Example: Find the directional derivative of $f(x,y,z)=x^2+y^2+z^2$ at $(1,2,1)$ in the direction of the vector ${\bf v} = \langle 1,2,2 \rangle$.

Solution: We first compute ${\bf u}= {\bf v}/\|{\bf v}\|= \langle 1,\,2,\,2\rangle/3$.

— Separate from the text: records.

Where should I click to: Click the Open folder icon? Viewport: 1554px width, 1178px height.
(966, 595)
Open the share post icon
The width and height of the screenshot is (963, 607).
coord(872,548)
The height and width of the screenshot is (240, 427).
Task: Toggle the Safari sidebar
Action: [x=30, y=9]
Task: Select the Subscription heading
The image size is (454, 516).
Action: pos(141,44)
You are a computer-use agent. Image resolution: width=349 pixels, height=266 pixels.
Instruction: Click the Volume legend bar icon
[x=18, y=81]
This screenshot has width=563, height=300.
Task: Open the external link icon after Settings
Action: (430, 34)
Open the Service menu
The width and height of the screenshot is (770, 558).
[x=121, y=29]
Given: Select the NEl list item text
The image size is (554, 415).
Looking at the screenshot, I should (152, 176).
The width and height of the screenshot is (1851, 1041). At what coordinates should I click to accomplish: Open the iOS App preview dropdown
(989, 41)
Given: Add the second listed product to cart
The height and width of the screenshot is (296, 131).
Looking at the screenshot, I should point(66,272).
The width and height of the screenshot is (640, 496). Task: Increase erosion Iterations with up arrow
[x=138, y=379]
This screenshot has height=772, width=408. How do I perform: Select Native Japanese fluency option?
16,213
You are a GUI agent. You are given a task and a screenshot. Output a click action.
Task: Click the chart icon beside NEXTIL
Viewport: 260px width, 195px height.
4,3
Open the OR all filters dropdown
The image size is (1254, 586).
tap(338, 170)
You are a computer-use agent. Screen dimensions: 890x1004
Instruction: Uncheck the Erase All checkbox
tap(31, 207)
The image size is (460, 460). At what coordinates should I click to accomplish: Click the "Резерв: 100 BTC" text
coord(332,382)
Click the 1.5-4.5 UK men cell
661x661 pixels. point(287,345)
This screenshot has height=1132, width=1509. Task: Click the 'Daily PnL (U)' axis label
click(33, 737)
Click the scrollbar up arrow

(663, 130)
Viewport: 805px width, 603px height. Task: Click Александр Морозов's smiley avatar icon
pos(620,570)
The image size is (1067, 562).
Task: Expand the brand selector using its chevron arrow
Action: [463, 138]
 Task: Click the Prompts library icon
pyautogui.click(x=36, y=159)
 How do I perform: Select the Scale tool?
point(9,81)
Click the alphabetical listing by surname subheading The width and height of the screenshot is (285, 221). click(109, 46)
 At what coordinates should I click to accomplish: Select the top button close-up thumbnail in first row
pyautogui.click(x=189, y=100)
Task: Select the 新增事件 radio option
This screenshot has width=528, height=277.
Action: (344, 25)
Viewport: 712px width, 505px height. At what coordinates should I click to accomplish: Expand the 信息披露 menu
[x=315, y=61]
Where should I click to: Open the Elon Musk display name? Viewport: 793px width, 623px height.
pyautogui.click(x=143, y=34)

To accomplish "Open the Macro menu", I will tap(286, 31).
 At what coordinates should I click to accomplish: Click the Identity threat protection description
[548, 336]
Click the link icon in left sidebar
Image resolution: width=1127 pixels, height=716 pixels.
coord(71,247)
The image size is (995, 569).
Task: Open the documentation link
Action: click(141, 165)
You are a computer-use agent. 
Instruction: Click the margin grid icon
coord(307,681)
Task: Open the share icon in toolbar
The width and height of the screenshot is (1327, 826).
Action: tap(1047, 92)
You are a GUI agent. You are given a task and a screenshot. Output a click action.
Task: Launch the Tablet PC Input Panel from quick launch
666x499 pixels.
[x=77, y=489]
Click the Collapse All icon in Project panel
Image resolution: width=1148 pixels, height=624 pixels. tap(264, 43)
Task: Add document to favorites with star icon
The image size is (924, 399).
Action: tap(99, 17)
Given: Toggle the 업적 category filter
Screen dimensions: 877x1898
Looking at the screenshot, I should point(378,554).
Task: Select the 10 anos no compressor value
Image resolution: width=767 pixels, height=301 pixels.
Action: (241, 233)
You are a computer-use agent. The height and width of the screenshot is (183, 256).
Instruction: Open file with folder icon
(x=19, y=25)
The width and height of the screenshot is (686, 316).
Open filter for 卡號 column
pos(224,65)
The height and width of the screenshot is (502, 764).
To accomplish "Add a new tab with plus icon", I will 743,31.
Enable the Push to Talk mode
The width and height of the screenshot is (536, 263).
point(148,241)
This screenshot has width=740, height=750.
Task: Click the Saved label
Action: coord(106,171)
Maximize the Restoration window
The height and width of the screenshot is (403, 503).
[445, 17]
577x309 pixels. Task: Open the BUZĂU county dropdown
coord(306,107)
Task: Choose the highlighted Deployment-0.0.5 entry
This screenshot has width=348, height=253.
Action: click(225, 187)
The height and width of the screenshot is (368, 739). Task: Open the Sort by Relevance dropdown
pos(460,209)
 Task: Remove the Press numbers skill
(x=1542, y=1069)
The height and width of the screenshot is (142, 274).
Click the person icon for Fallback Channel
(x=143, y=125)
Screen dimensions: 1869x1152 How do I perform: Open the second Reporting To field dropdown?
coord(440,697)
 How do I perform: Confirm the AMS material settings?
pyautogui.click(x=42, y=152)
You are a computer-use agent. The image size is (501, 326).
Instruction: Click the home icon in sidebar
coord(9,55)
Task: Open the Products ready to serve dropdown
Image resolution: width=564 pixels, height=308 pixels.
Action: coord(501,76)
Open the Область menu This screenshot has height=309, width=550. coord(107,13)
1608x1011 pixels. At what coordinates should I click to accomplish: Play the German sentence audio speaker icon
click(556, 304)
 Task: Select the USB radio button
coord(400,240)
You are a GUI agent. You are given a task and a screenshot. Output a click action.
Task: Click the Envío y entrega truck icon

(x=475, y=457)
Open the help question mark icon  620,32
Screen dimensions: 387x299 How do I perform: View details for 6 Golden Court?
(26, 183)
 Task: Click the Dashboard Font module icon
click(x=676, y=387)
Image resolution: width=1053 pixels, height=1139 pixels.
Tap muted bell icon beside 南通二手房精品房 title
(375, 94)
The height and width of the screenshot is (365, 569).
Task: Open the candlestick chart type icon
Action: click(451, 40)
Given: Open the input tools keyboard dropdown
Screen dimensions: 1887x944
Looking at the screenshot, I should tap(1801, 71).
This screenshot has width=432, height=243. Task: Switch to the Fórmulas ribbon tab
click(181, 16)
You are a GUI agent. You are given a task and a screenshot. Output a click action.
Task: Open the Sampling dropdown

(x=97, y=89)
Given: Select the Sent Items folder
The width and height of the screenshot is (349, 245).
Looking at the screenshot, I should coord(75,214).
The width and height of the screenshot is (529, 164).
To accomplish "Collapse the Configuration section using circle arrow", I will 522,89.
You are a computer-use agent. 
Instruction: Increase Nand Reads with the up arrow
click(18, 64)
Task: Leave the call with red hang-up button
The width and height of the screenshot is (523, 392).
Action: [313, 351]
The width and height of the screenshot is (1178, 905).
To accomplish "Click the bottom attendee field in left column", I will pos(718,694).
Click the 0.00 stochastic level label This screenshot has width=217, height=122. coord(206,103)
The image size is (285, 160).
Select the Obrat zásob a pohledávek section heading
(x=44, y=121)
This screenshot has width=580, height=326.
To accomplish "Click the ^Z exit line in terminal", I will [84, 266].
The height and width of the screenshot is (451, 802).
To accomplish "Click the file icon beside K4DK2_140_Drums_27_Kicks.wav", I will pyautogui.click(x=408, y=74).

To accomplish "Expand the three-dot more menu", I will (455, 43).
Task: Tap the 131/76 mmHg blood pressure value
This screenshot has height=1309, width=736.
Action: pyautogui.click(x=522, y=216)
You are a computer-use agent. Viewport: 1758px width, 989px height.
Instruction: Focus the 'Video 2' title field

Then we compute the gradient $\nabla f = \langle 2x,\, 2y,\, 2z \rangle$ and evaluate it at $(1,2,1)$ to get $\langle 2,\, 4, \,2 \rangle$. Finally we compute $$D_{\bf u} f = {\bf u} \cdot \nabla f = \frac{14}{3}.$$

[Warning: When ${\bf v}$ isn't a unit vector, some authors define $D_{\bf v}f$ to be ${\bf v} \cdot \nabla f$, while other authors define $D_{\bf v}f$ to be $D_{\bf u}f = {\bf v} \cdot \nabla f/\|{\bf v}\|$. To avoid this ambiguity, we will only use the notation $D_{\bf v}f$ when ${\bf v}$ is a unit vector.]